The U.S. labor force sharply grew again during December: according to the recent U.S. employment report, which was published today, January 6th by the Bureau of Labor Statistics the number of non-farm employees grew by 200,000 – the highest increase since September 2011. The main sectors that increased during December were in transportation, warehousing retail sales, manufacturing, mining and health care.
Due to the growth in employment the rate of U.S. unemployment fell by 0.1 percent point from 8.6% to 8.5% (as seen in the chart below). The rate of unemployment reached its lowest level in over two years and fell by 0.6 percent points in the past six months.
Furthermore, the number of unemployed persons (13.1 million) sharply declined in December by 17 thousand from November.
As I have calculated in the past post, the average number of jobs needed to be created on an average monthly scale to keep up with the growth of the U.S. civilian labor force is at least 107,000 (see green line in the first chart above).
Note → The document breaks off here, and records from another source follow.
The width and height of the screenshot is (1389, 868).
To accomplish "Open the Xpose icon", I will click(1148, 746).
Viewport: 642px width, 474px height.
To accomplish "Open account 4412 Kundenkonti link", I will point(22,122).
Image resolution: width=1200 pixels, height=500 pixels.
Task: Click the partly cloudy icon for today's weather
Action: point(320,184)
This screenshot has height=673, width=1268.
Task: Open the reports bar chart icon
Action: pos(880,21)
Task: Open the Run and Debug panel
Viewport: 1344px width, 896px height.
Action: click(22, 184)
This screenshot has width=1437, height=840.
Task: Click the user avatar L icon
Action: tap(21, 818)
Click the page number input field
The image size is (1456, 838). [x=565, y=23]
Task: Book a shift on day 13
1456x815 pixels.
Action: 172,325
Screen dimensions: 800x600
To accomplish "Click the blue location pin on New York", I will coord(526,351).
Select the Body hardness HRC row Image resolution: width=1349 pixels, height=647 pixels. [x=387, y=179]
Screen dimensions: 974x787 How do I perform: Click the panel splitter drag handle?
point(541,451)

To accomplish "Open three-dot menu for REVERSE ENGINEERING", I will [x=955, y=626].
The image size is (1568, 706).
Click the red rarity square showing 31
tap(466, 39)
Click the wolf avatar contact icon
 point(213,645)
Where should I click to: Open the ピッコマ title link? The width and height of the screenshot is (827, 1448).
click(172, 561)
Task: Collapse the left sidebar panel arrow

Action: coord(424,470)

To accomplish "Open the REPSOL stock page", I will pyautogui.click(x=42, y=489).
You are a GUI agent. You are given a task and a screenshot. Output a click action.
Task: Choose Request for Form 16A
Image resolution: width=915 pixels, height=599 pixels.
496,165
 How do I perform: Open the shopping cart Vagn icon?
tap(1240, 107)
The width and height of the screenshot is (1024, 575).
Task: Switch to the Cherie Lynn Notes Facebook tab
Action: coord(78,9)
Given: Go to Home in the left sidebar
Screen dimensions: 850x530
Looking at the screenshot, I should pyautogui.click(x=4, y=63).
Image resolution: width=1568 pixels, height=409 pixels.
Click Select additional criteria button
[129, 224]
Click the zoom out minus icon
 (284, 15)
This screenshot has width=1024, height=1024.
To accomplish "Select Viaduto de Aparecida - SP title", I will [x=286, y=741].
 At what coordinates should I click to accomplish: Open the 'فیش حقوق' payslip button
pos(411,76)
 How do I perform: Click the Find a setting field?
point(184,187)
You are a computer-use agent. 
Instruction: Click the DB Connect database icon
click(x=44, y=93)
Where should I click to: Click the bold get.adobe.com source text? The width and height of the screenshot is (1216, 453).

This means that the increase in employment during November more than reaches this figure of containing the current employment with respect to the labor force’s natural growth.
Following this news currently, the Euro to US dollar exchange rate is traded slightly up along with the GBP/USD, and crude oil prices and gold price are slightly rising.
Now let’s breakdown how this news could affect the commodities markets, including gold and crude oil:
As I have already analyzed in the recent gold price monthly forecast report, historically, as the non-farm payrolls increased gold price tended to decrease; this correlation was mostly due to the effect this news had on the U.S dollar; the news of the sharp growth in the U.S. labor force during December could consequently reverse the recent upward trend of gold price.
The table below shows the correlation between the news of the U.S. labor report and the daily changes in gold and silver prices.
The growth in the non-farm employment is a positive sign for the growth of the U.S. economy from its labor force standpoint and provides some cause for optimism; this might signal that the U.S. economy is starting to slowly pull out of its economic slowdown; thus this news may also reflect an expected growth in U.S. demand for crude oil, and consequently may pressure crude oil prices to increase.